#### Document segment

Russian actor, director and clown

Vyacheslav Ivanovich “Slava” Polunin PAR (Вячеслав Иванович "Слава" Полунин; born 12 June 1950) is a Russian performance artist and clown. He is the creator of the stage spectacles Asisyai-revue, Slava's Snowshow and Diabolo, as well as the founder of the Academy of Fools.

== Biography ==

===Early years===
Polunin was born in the town of Novosil, Oryol Oblast, Russia, into the family of a shop assistant. He was successful in his school theatre, imitating Charlie Chaplin, but was refused entry to the Leningrad Theater Institute due to poor pronunciation. After a few years' study at an engineering school, he graduated from the Leningrad Institute for Soviet Culture, where he later taught.

===Career===
In 1967 Polunin joined the Mime Studio at Lensovet Palace of Culture led by Edward Rozinsky, a student of the Leningrad State Institute of Theatre, Music, and Cinema (where he also later taught) at that time. His first success came as a leading performer of pantomime pieces in the show 21 novels about Funny and Serious, created by Rozinsky. In 1980 Slava Polunin created his clown character Asisyai that brought him national fame. Soon after, Slava put together a theater group, Licidei (Old Russian for "street actors").

########
#### Records shown

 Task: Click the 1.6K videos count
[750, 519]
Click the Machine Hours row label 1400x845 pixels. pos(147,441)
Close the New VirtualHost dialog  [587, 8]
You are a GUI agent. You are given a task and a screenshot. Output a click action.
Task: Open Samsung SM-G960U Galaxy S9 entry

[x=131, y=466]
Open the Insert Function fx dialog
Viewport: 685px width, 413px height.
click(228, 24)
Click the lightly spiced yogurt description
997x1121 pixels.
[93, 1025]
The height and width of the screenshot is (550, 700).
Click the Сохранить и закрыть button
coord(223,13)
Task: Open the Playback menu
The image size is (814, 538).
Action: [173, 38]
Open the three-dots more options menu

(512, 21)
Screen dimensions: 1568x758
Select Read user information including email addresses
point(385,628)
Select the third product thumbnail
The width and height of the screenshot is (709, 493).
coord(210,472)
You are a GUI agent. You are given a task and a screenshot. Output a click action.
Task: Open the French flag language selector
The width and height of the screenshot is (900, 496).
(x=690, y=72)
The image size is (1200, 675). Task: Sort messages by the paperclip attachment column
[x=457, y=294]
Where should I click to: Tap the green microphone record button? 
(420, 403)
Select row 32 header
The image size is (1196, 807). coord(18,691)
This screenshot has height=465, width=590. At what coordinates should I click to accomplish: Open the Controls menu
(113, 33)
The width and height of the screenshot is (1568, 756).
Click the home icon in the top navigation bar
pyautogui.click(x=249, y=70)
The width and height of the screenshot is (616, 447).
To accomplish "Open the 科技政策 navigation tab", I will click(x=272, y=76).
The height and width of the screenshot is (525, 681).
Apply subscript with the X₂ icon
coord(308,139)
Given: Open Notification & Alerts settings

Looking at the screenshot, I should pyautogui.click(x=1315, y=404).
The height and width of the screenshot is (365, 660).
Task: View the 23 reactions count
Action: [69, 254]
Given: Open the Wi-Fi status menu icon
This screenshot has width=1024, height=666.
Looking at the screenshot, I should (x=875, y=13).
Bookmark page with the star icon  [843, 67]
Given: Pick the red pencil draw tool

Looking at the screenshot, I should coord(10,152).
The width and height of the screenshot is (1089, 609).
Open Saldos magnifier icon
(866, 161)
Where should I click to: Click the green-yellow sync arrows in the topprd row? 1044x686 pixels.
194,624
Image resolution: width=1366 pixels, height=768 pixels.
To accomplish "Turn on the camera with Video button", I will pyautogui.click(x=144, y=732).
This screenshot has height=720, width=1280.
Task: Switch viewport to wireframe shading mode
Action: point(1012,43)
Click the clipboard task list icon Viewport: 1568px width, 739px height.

########

Task statement -
Reproduce the full Slava Polunin biography above, word for word, from its first line to its last.

Response -
Russian actor, director and clown

Vyacheslav Ivanovich “Slava” Polunin PAR (Вячеслав Иванович "Слава" Полунин; born 12 June 1950) is a Russian performance artist and clown. He is the creator of the stage spectacles Asisyai-revue, Slava's Snowshow and Diabolo, as well as the founder of the Academy of Fools.

== Biography ==

===Early years===
Polunin was born in the town of Novosil, Oryol Oblast, Russia, into the family of a shop assistant. He was successful in his school theatre, imitating Charlie Chaplin, but was refused entry to the Leningrad Theater Institute due to poor pronunciation. After a few years' study at an engineering school, he graduated from the Leningrad Institute for Soviet Culture, where he later taught.

===Career===
In 1967 Polunin joined the Mime Studio at Lensovet Palace of Culture led by Edward Rozinsky, a student of the Leningrad State Institute of Theatre, Music, and Cinema (where he also later taught) at that time. His first success came as a leading performer of pantomime pieces in the show 21 novels about Funny and Serious, created by Rozinsky. In 1980 Slava Polunin created his clown character Asisyai that brought him national fame. Soon after, Slava put together a theater group, Licidei (Old Russian for "street actors").